T3sl4co1l and tautech are correct, it is an NTC. In series with the mains input, for inrush reduction. I knew it, just forgot when replying to blueskull.
The fuse definitely is pathetic, tiny and glass. It probably wouldn't actually quench a 240V arc. I suppose I should replace it, but don't much care. That's why we have circuit breakers.
Hrm, well, Idunno--
It might not quench a hard arc (i.e., the circuit fails shorted so hard that fault current (low ~kA) flows), but then the breaker should take care of that. There may be unusual scorching of the board, maybe a bit of a flameout too?
A softer failure (say the mains side electrolytic starts cooking off..??) might blow the fuse quietly, but wouldn't be enough to trip the breaker (since we're talking amps, not tens or hundreds of amps). If the fuse weren't there at all (i.e., depending on just the breaker), heat is able to build up, and you get an explosion, or fire, or something like that...
It might take a contrived situation to better illustrate this, but stranger things can happen in reality, so bear with me.
Example:
I was working on a prototype switching supply, working behind an isolation transformer.
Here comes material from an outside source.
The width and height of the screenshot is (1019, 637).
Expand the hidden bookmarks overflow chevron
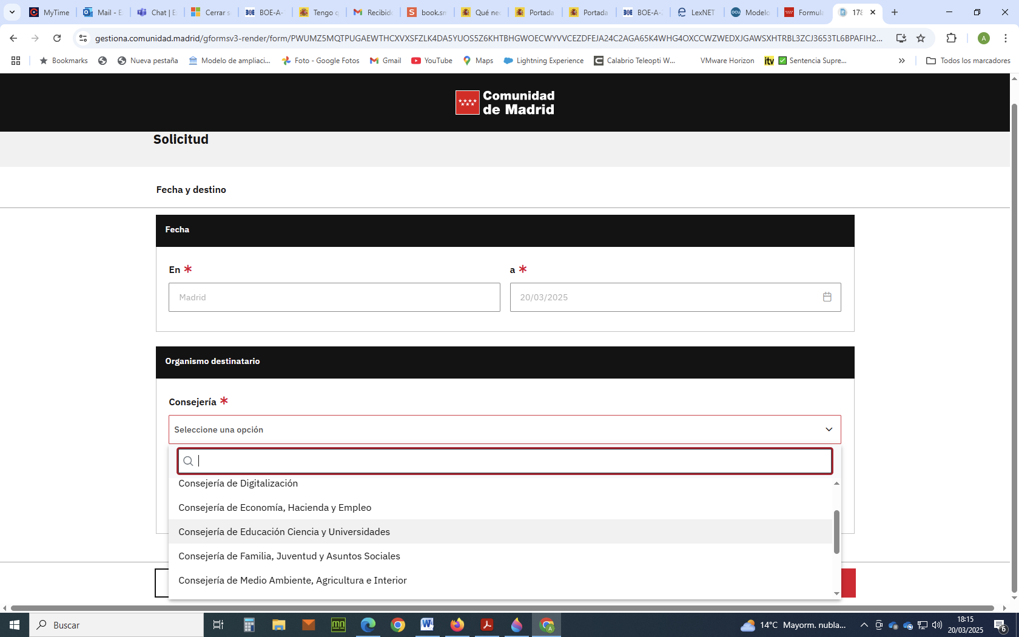[901, 61]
The trans was fairly undersized, so added significant series resistance to the supply. A shorted secondary wouldn't even trip the breaker! Now, the work was fused adequately, but the sequence of events that transpired was:
1. Supply working nicely like it should. Yay. Getting kind of warm though.
2. Main transistor (flyback topology) fails shorted. DC+, drain-source, and shunt resistor to DC-, draws mondo amps.
3. Transistor doesn't actually fail completely three-way-shorted, but blasts plasma for a while, dropping say 100V between pins. Erupts in flame.
4. A couple of seconds later, the equipment fuse (2A I think it was) burns out. But it doesn't really burn, it kind of splatters inside the glass tube, with much vapor residue. (The glass didn't crack or rupture.)
So the energy delivered was much greater than if the fuse had blown out promptly.
There might be a situation where this could happen with breakdown of insulation, and odd transistor failure modes (not quite the usual melt-into-short-circuit behavior), so I wouldn't discount it as purely a consequence of my crappy transformer.